Kayrena menarik kasar tangannya dan membuat kepalan tangan untuk memukul pelan kepalanya, "Goblok banget, gue." Ia menggerutu.

"Udah, Kay."

"Gue nggak berani ke kelas."

"Kita laporin ke BK masalah ini, ok? Gue anterin."

"Nggak usah, kak. Gue nggak mau nambah masalah."

Adrian menaikkan kedua alisnya, wajah tak terima ia buat, "Mereka keterlaluan."

"Tapi nanti status beasiswa aku malah keganggu, kak."

Adrian menggeleng, "Nggak ada hubungannya sama beasiswa."

"Ada ... ."

"Nggak, Kay."

"Ada, kak."

"Keras kepala." Adrian pasrah.

Kayrena membenarkan pandangannya lurus ke wajah lawan bicaranya, sesuatu mengalihkan fokusnya. "Bibir, lo?" gumamnya, seraya lebih mendekatkan tatapannya. Adrian memundurkan badannya dan memalingkan wajahnya, berlagak kalau ia tidak ingin diperhatikan soal luka pada bibirnya. "Gue baru ngeh, itu kenapa?" Adrian menggeleng cepat, "Pipi, lo." Gadis ini kembali mendapati luka pada pipi mulus Adrian. "Lo berantem sama siapa?"

"Nggak ada."

"Pagi tadi perasaan nggak ada," sahut Kayrena, "Sama siapa?" Ia memberikan penekanan pada nadanya.

"Wahyu."

"Siapa Wahyu?"

Adrian terdiam, ia sama sekali tak mau membahasnya. "Temen kelas."

"Gara-gara apa?"

"Ada." Laki-laki ini masih mendapati Kayrena yang menatapnya begitu serius, "Lo nggak perlu tau." Saat itu juga Adrian melihat sosok laki-laki datang dari kejauhan, ia pun memutar bola matanya malas, "Ck," decaknya kesal.

"Kita obatin, ayo?"

"Kayrena!!!" Yang dipanggil langsung menoleh ke belakang, menuju sumber suara.
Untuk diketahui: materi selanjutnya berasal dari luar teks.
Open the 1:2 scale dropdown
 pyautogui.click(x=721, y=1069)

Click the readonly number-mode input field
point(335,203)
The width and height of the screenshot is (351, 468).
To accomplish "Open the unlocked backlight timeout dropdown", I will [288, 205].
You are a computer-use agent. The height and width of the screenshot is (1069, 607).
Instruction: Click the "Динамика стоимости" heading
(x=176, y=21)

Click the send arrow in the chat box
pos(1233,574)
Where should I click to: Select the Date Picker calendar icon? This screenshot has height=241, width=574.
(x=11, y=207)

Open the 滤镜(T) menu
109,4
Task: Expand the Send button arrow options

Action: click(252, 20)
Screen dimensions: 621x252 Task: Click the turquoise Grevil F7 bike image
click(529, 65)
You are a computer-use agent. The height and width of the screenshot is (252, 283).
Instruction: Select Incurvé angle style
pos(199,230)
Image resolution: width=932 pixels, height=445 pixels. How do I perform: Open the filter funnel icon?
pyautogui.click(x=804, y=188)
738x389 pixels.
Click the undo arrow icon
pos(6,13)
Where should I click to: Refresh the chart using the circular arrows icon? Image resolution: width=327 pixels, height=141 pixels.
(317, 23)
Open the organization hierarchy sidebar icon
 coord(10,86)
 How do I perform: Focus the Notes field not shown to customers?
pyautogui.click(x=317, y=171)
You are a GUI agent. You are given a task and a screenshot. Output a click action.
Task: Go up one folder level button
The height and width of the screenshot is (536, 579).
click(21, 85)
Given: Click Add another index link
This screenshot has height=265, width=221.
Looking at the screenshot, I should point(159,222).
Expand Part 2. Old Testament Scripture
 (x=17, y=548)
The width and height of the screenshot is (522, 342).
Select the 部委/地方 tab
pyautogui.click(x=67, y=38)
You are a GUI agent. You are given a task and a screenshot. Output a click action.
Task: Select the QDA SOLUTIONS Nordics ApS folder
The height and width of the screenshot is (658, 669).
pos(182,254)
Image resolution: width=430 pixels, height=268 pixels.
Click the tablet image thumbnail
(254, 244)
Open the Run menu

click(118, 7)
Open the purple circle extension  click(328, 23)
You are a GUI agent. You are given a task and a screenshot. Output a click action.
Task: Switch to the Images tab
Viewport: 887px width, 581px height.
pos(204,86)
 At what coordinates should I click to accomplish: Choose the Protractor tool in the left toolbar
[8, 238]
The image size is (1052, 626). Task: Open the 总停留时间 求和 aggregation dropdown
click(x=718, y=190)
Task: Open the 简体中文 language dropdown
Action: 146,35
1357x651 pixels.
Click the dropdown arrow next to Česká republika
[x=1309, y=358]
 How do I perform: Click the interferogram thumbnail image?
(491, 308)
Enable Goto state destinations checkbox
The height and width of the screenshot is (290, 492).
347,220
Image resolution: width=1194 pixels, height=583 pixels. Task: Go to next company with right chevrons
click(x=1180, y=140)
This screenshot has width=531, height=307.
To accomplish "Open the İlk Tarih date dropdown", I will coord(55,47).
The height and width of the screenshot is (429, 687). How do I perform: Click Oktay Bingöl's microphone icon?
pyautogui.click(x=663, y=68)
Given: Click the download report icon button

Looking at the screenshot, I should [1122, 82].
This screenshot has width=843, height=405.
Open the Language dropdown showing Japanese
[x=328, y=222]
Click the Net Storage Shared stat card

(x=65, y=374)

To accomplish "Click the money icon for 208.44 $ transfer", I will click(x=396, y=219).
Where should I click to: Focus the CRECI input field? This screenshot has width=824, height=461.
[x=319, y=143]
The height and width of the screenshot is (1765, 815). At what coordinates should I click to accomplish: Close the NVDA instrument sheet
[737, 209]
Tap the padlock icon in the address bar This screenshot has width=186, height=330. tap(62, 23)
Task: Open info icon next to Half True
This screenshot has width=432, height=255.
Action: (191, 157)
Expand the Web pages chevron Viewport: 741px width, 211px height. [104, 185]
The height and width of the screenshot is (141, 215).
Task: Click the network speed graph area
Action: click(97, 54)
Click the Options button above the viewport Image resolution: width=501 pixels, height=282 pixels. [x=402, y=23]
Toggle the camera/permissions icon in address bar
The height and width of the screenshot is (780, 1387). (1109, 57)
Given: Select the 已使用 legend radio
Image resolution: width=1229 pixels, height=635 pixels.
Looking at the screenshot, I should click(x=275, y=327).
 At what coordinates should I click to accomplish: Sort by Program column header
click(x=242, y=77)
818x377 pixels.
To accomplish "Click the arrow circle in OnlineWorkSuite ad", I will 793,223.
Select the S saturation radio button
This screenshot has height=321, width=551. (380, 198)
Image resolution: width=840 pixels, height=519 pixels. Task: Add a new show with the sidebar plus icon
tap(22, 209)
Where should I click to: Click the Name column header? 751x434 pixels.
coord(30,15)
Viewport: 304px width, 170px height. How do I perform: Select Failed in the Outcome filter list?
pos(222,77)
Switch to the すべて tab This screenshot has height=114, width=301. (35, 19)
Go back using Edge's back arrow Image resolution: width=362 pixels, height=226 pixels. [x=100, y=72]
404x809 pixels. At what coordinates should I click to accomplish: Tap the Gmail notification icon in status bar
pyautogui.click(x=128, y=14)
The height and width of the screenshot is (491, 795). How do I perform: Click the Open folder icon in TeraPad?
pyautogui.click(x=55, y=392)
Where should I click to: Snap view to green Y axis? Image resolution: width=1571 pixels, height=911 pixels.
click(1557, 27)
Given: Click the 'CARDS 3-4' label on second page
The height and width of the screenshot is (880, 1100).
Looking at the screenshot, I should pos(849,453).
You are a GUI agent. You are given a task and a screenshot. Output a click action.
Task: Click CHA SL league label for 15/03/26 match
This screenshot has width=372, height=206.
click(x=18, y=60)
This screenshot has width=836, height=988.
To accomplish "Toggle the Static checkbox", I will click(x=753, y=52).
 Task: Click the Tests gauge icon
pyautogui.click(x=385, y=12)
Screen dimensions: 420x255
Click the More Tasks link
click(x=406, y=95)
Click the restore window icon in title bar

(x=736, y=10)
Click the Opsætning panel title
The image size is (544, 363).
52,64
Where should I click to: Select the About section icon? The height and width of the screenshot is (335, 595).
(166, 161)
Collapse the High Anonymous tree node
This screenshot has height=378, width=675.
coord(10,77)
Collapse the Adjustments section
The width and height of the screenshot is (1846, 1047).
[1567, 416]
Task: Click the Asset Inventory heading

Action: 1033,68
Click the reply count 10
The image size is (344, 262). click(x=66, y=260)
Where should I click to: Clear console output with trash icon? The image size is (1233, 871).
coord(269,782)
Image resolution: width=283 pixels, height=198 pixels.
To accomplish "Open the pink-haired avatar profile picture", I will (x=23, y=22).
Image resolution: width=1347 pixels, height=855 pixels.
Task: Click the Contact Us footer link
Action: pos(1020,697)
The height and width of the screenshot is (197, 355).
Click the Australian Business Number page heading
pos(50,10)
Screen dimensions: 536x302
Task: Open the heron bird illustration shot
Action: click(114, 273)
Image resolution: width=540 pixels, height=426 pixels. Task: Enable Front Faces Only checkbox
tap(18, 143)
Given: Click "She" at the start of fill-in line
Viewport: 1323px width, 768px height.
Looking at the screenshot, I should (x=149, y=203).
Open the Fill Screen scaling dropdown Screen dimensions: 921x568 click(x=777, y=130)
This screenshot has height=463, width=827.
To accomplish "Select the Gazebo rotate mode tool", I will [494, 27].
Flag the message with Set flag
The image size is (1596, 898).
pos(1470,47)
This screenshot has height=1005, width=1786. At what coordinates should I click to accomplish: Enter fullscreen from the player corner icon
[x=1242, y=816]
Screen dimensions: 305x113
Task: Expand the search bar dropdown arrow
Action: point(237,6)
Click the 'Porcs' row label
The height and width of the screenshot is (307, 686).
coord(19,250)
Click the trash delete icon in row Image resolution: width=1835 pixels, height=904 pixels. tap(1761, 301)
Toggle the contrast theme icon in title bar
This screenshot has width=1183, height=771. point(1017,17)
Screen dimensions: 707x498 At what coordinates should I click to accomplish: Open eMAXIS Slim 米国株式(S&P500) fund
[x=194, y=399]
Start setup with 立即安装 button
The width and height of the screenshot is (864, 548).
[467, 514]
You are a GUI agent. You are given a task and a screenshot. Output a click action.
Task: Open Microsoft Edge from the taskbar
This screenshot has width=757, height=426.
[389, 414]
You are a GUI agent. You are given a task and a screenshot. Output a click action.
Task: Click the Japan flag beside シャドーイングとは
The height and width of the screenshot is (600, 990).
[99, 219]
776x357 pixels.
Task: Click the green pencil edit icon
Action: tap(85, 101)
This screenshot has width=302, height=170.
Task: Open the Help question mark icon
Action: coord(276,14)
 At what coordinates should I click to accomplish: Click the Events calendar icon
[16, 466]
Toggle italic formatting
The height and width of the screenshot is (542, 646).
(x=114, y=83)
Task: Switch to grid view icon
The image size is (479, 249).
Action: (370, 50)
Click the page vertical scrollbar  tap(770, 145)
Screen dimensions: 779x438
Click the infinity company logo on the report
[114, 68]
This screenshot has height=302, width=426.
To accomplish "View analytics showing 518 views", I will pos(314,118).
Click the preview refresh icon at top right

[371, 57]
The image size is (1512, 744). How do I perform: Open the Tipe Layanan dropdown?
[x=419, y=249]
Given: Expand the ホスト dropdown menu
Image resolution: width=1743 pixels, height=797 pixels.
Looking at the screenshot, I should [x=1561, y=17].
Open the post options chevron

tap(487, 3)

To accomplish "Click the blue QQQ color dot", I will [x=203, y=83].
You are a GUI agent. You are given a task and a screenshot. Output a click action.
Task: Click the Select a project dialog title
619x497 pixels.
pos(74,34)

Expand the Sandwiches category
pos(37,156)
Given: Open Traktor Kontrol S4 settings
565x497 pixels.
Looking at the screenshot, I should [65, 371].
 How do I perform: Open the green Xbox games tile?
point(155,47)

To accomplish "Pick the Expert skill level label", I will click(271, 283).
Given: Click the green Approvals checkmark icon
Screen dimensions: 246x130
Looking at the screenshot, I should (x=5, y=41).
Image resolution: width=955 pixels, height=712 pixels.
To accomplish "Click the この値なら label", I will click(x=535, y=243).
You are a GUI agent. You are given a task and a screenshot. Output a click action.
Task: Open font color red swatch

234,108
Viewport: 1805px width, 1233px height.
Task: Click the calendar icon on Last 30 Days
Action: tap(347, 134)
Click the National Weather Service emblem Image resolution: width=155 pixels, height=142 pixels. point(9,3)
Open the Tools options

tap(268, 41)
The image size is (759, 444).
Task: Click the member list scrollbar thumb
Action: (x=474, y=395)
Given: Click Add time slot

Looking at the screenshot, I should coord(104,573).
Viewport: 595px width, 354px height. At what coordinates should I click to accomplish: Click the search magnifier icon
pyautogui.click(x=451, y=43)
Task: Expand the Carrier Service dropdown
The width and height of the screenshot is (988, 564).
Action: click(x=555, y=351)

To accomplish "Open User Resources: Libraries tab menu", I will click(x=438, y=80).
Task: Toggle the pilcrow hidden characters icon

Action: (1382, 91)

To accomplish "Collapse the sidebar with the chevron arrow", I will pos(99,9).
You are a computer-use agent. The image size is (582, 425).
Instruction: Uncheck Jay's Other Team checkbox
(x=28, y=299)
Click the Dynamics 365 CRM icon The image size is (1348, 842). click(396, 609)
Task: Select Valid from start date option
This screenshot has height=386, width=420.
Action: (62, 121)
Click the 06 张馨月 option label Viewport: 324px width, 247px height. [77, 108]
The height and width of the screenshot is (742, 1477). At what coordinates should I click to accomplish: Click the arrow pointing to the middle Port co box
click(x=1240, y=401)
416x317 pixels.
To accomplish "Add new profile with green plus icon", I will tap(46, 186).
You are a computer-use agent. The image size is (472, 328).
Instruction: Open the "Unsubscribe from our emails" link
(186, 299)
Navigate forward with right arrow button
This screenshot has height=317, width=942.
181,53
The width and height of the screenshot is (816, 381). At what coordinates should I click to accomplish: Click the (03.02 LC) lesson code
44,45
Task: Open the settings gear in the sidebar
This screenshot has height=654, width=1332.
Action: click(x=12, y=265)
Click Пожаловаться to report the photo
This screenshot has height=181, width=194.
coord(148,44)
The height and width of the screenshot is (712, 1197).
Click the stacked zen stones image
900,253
Terlihat sosok Rayen yang kini berlari begitu kencang menuju meja Kayrena. "Lo gimana?"

Kayrena gagu, ia terdiam. Gadis ini merasakan tubuhnya tertarik bangkit oleh tangan kekar Rayen. Dalam kedipan mata, Kayrena sudah berada dipelukan laki-laki itu. "Ra–Rayen." Suara gadis ini kaku.